- WORK TASK
What you need to produce from the material below is an exact transcription of the lines from the one with "게시물보기 (92, 82)" through the one with "마이애미 라이즈(Miami Rise) 슬롯리뷰 (95, 1386)", both included, and no other line.

- DATA SECTION

----

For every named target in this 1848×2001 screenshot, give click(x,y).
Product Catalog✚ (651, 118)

----

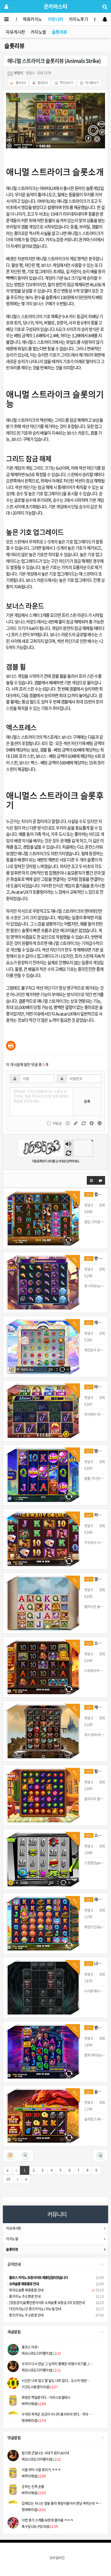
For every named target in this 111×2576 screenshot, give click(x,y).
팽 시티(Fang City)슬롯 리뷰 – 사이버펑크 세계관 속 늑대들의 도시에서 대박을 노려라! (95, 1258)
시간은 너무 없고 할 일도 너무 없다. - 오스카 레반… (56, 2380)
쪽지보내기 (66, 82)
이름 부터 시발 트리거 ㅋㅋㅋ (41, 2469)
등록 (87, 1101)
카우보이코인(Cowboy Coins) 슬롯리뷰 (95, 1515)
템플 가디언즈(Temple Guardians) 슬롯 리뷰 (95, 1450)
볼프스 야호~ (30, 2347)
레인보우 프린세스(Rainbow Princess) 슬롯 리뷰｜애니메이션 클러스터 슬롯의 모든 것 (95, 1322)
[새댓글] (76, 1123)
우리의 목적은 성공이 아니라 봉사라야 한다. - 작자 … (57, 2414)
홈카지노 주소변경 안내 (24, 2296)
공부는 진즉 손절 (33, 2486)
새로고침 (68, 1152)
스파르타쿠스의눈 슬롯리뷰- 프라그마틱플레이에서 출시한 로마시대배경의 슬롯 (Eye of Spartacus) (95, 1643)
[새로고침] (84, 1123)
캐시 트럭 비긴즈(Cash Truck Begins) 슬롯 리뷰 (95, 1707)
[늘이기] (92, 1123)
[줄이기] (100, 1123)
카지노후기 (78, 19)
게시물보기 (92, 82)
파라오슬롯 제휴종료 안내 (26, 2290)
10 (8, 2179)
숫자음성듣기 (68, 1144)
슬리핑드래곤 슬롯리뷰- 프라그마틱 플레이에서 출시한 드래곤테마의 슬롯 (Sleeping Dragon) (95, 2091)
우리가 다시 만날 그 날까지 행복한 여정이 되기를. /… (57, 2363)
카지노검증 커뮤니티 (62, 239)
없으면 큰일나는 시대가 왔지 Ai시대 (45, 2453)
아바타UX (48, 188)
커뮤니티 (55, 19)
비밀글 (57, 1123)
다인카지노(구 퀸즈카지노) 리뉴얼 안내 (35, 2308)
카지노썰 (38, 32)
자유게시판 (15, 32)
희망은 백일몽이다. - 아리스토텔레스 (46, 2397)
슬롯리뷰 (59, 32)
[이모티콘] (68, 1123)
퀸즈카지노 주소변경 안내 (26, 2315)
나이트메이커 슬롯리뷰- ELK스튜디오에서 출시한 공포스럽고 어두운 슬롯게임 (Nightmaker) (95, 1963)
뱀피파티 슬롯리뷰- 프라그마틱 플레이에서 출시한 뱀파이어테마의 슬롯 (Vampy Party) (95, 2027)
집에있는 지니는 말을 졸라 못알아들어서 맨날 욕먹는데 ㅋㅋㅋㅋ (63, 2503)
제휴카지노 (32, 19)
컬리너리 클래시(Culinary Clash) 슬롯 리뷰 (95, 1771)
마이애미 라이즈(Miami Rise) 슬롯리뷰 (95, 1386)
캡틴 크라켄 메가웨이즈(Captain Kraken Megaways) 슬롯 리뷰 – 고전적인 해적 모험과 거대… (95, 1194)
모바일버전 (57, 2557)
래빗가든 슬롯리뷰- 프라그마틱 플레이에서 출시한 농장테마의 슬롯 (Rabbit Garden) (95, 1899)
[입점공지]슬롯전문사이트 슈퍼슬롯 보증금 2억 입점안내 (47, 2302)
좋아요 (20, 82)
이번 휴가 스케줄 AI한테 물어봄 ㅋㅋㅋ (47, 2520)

----

- TASK RESPONSE
게시물보기 (92, 82)
파라오슬롯 제휴종료 안내 (26, 2290)
10 (8, 2179)
숫자음성듣기 (68, 1144)
슬리핑드래곤 슬롯리뷰- 프라그마틱 플레이에서 출시한 드래곤테마의 슬롯 (Sleeping Dragon) (95, 2091)
우리가 다시 만날 그 날까지 행복한 여정이 되기를. /… (57, 2363)
카지노검증 커뮤니티 (62, 239)
없으면 큰일나는 시대가 왔지 Ai시대 (45, 2453)
아바타UX (48, 188)
커뮤니티 (55, 19)
비밀글 (57, 1123)
다인카지노(구 퀸즈카지노) 리뉴얼 안내 (35, 2308)
카지노썰 (38, 32)
자유게시판 (15, 32)
희망은 백일몽이다. - 아리스토텔레스 (46, 2397)
슬롯리뷰 (59, 32)
[이모티콘] (68, 1123)
퀸즈카지노 주소변경 안내 (26, 2315)
나이트메이커 슬롯리뷰- ELK스튜디오에서 출시한 공포스럽고 어두운 슬롯게임 (Nightmaker) (95, 1963)
뱀피파티 슬롯리뷰- 프라그마틱 플레이에서 출시한 뱀파이어테마의 슬롯 (Vampy Party) (95, 2027)
집에있는 지니는 말을 졸라 못알아들어서 맨날 욕먹는데 ㅋㅋㅋㅋ (63, 2503)
제휴카지노 (32, 19)
컬리너리 클래시(Culinary Clash) 슬롯 리뷰 (95, 1771)
마이애미 라이즈(Miami Rise) 슬롯리뷰 (95, 1386)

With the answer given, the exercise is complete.